Diabetic Macular Edema / Diabetic Retinopathy | Disease Landscape & Forecast | G7 | 2024
Diabetic macular edema (DME) is a complication of diabetic retinopathy (DR) derived from chronically high blood sugar levels, resulting in vision loss and blindness if left untreated. DME treatments include the anti-VEGF inhibitors Eylea, Lucentis, Beovu, Eylea HD, and off-label Avastin. Other approved agents for DME include the corticosteroid implants Ozurdex and Iluvien and the anti-VEGF / Ang-2 bispecific antibody Vabysmo. In the United States, Lucentis 0.3 mg, Eylea, and Eylea HD are approved for all forms of DR without DME, whereas Lucentis 0.5 mg is approved for proliferative diabetic retinopathy (PDR) in Europe.

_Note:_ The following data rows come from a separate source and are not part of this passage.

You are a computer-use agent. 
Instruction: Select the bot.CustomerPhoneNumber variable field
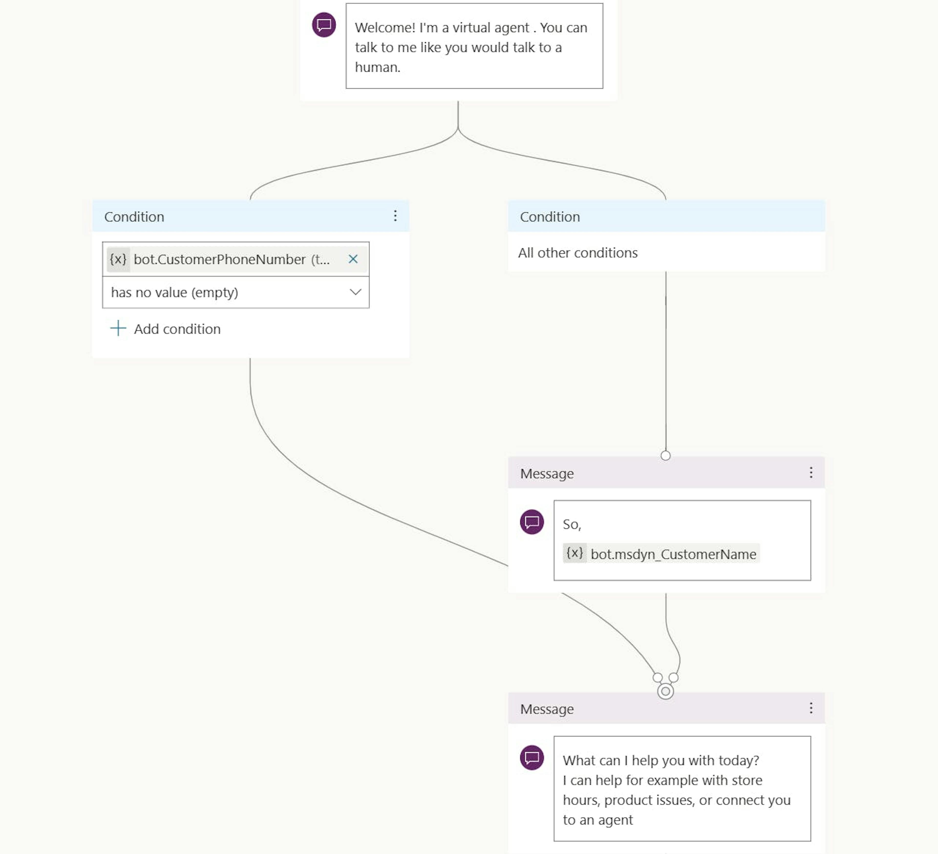236,259

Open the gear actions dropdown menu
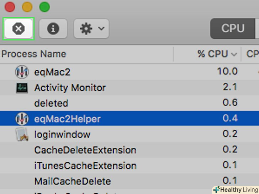(91, 29)
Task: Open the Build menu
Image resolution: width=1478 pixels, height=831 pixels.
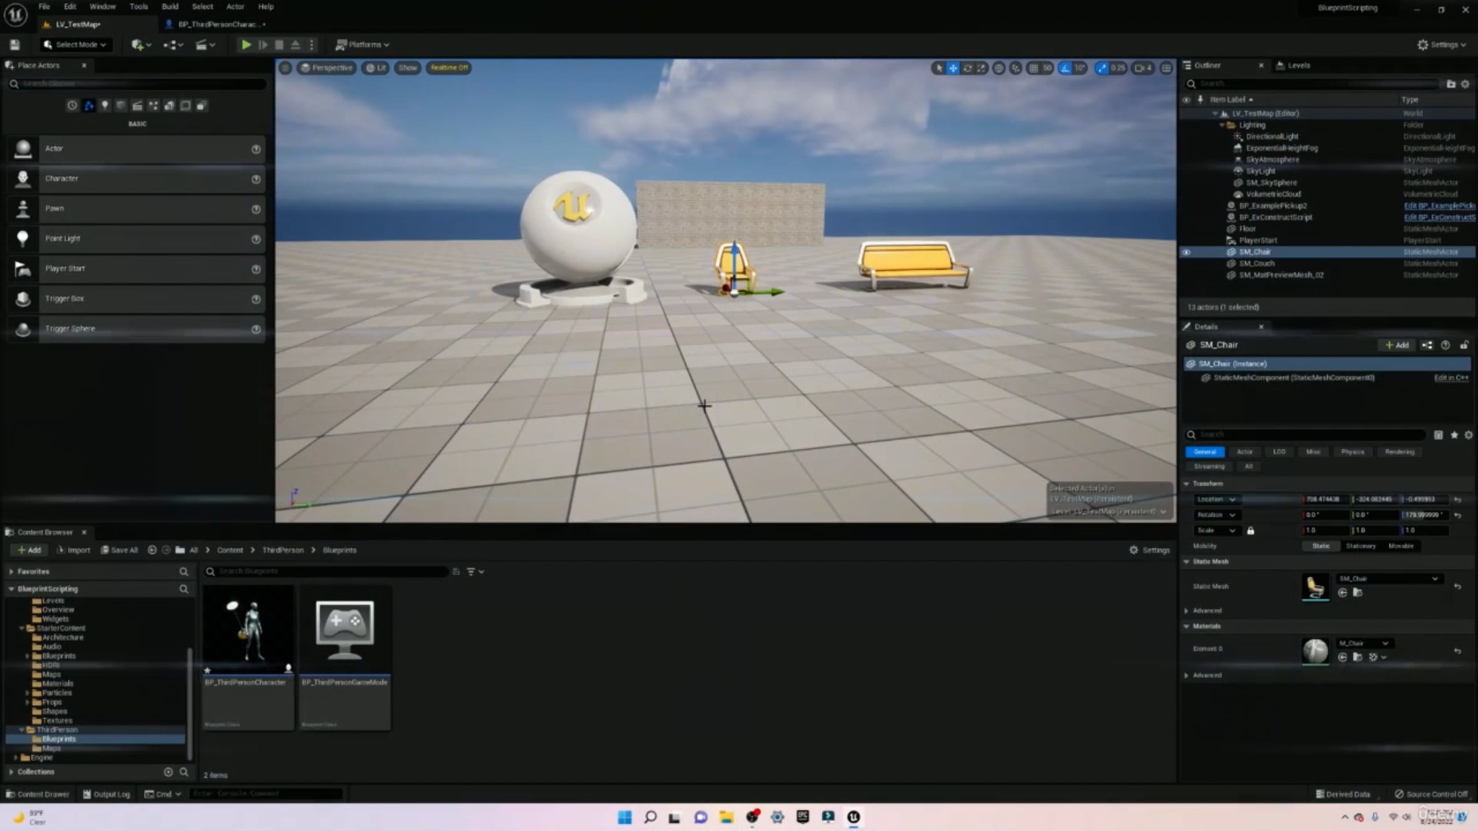Action: [169, 7]
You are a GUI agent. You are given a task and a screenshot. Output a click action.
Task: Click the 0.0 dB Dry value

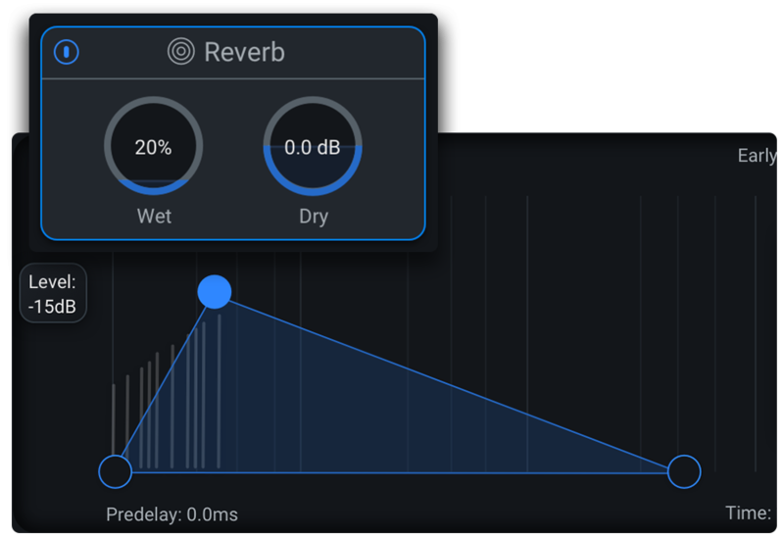313,148
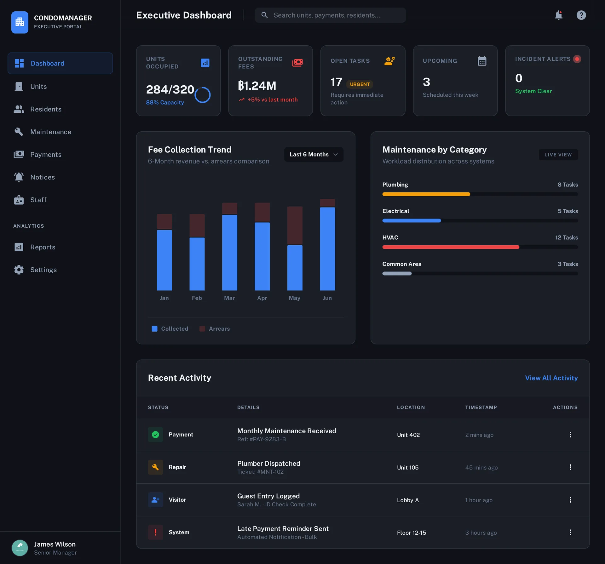Click the LIVE VIEW button
Image resolution: width=605 pixels, height=564 pixels.
pyautogui.click(x=558, y=155)
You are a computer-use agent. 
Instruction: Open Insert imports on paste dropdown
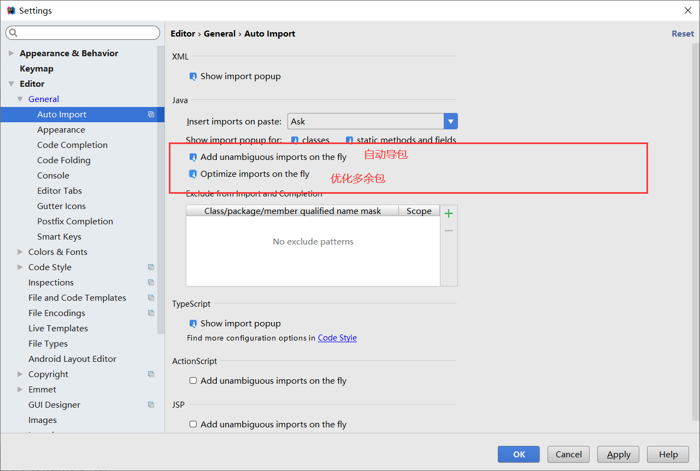pyautogui.click(x=450, y=121)
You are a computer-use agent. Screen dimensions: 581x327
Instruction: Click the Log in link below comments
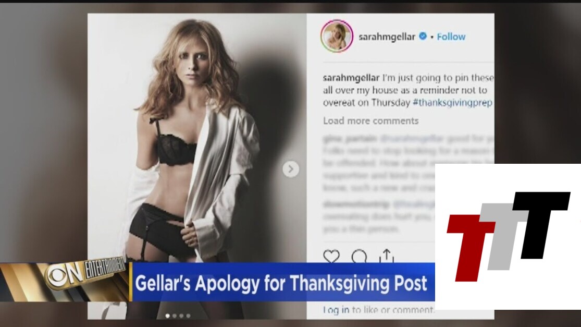pyautogui.click(x=336, y=310)
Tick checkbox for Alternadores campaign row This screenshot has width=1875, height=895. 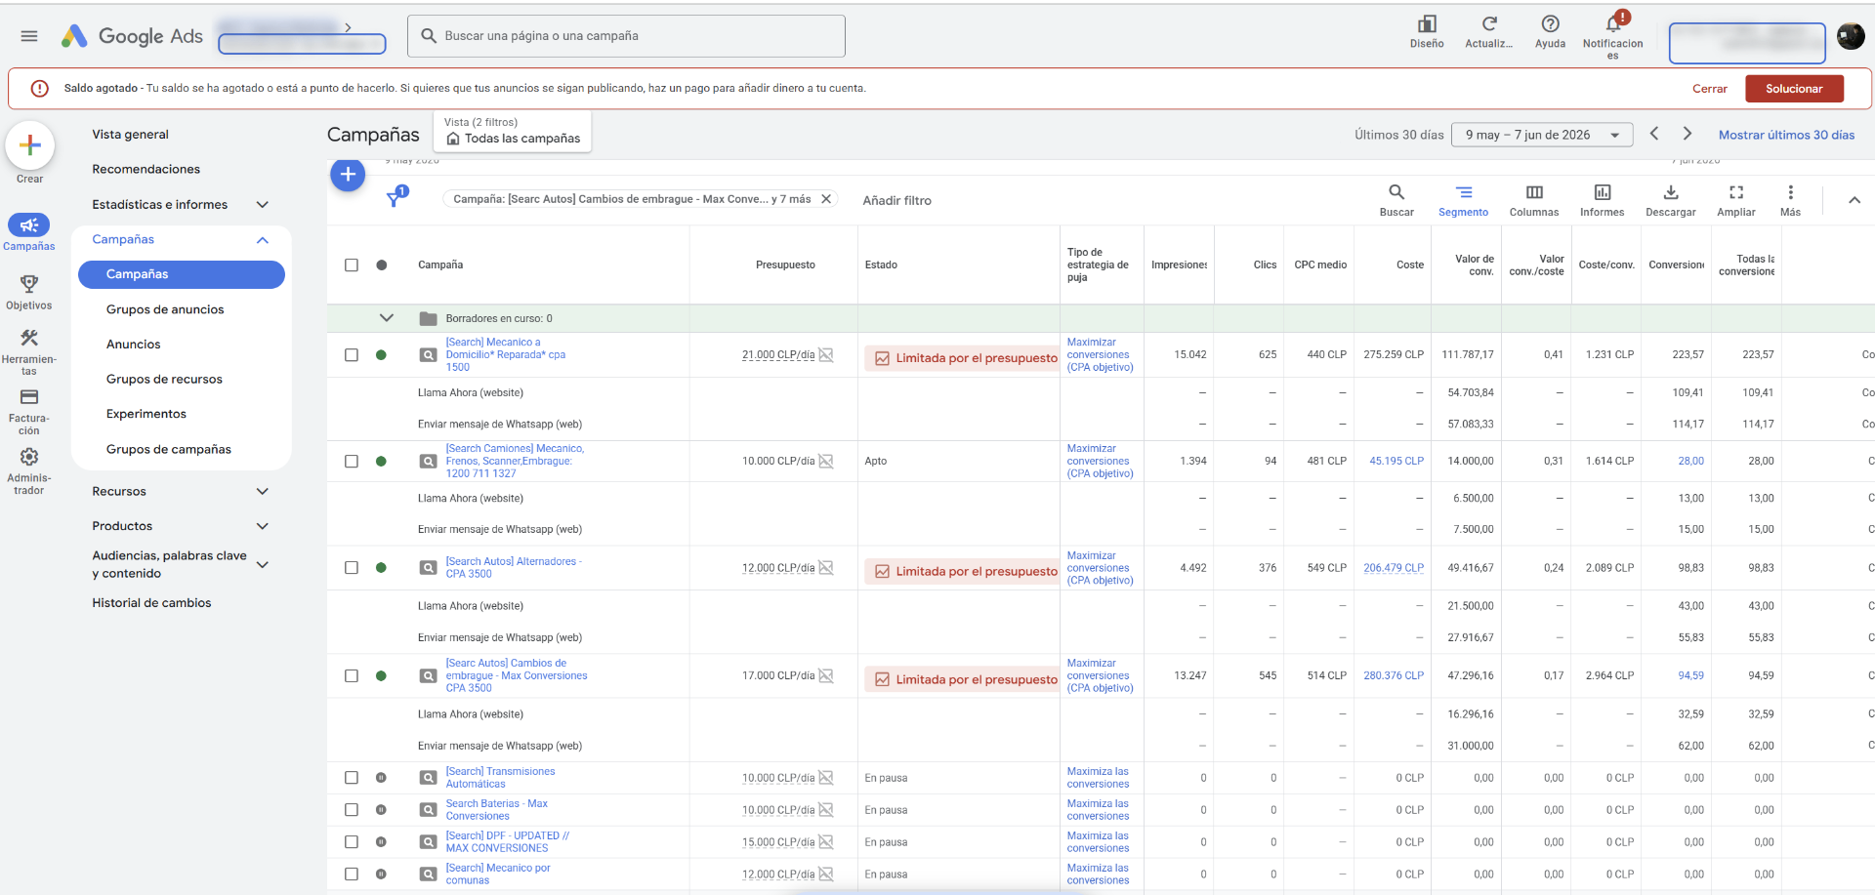(x=352, y=567)
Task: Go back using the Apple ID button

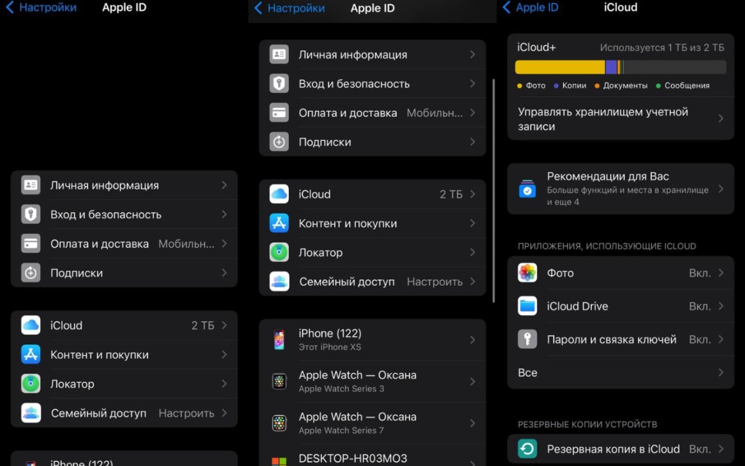Action: [530, 8]
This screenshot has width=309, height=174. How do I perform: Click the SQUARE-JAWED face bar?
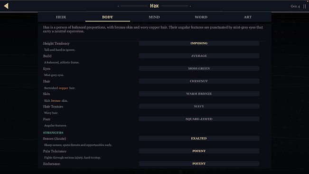(199, 119)
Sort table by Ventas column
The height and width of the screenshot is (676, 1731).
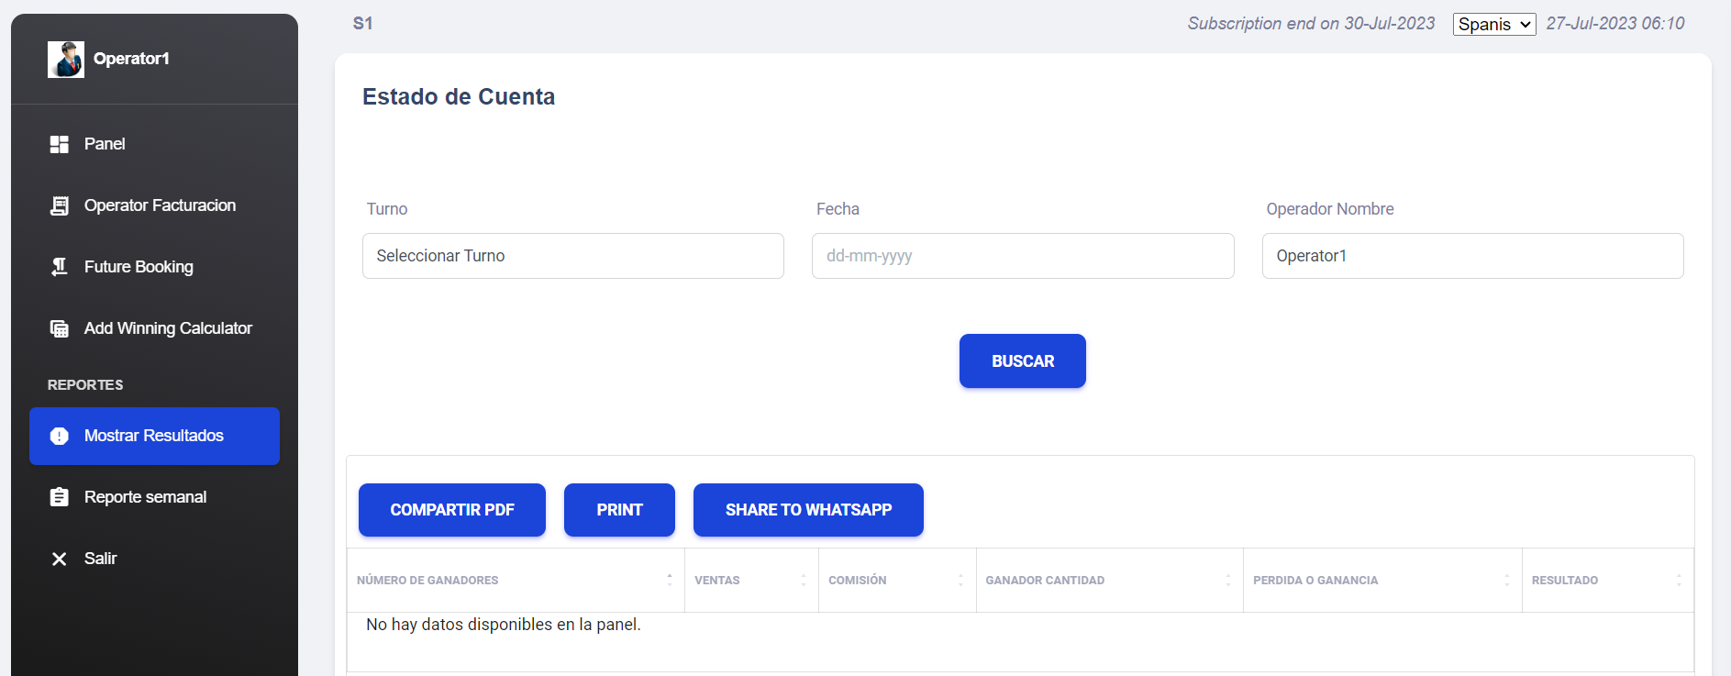(751, 580)
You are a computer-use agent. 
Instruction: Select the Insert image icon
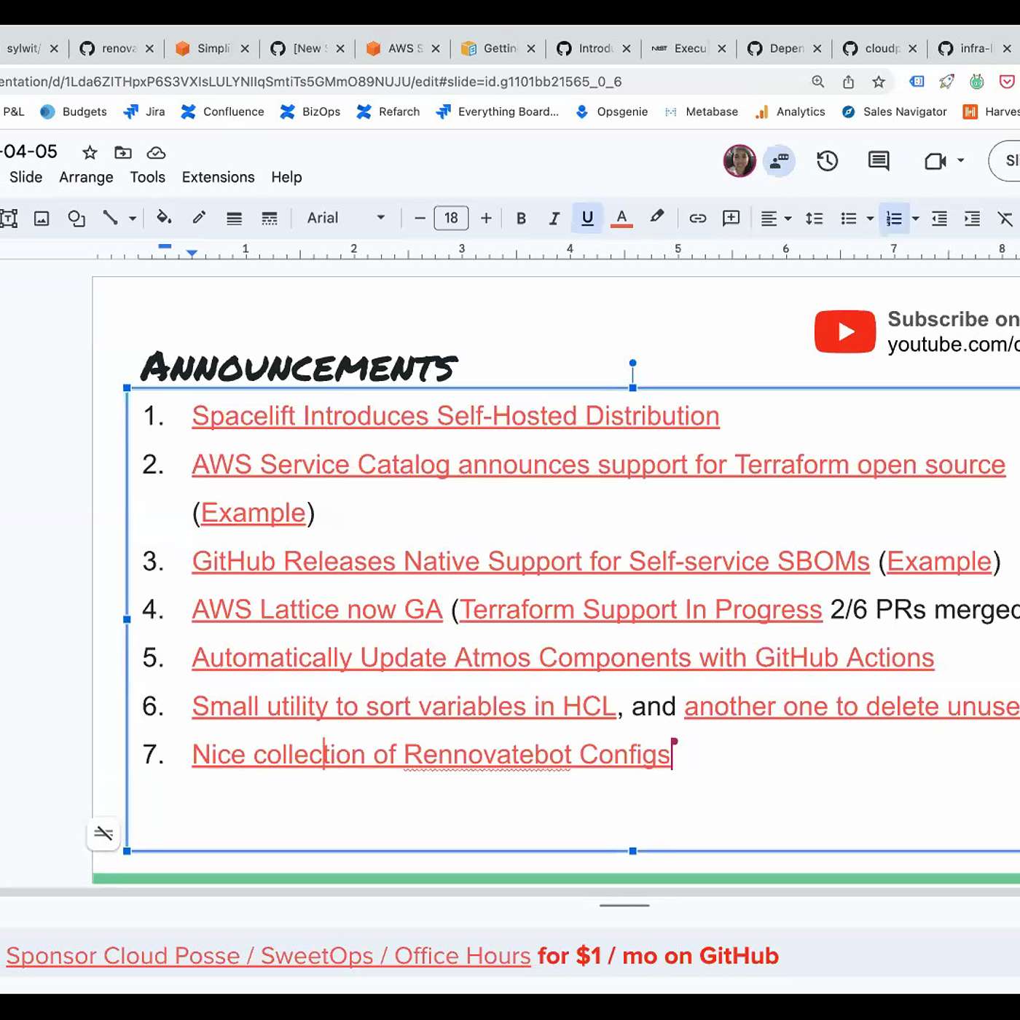[42, 219]
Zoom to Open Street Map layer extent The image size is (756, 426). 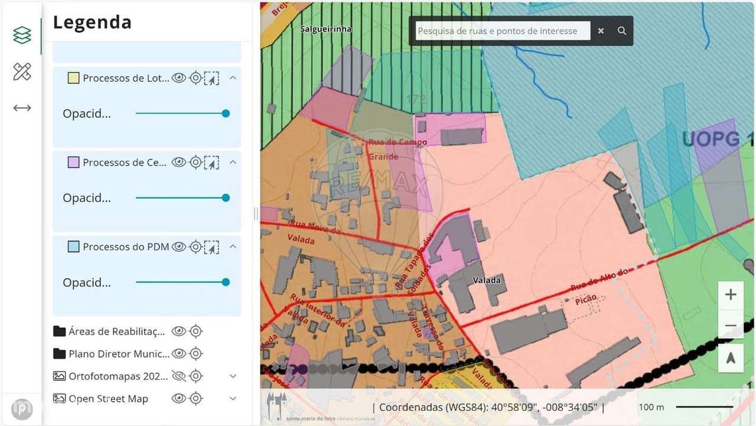coord(195,399)
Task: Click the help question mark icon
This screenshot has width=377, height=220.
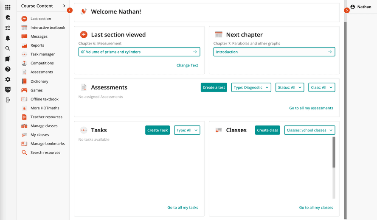Action: click(8, 69)
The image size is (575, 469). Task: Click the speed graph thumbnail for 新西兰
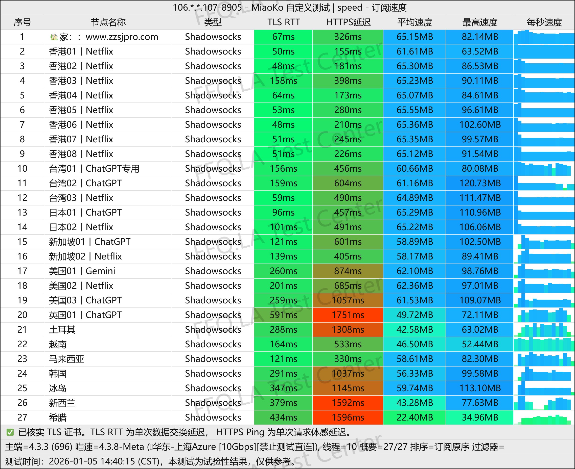(x=544, y=403)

Competition in the DR / DME market will increase with the launch of biosimilars of Lucentis and Eylea and with the potential approval of key emerging therapies such as Roche’s ranibizumab port delivery system (Susvimo), promising longer dosing intervals. Non-intravitreal (IVT) agents such as Oculis’s OCS-01, a topical eye drop formulation, will likely result in a paradigm shift and may revolutionize the management of DME patients in the future.
Questions answered
- How large is the treatable DR / DME population, and how will diagnosis and drug-treatment rates change over time?
- Do KOLs perceive any differences between current IVT therapies? How is the use of these drugs expected to change over the next 10 years?
- How will the DR / DME treatment algorithm change as innovative products launch?
- How will market dynamics be impacted by the launch of biosimilars of Lucentis and Eylea?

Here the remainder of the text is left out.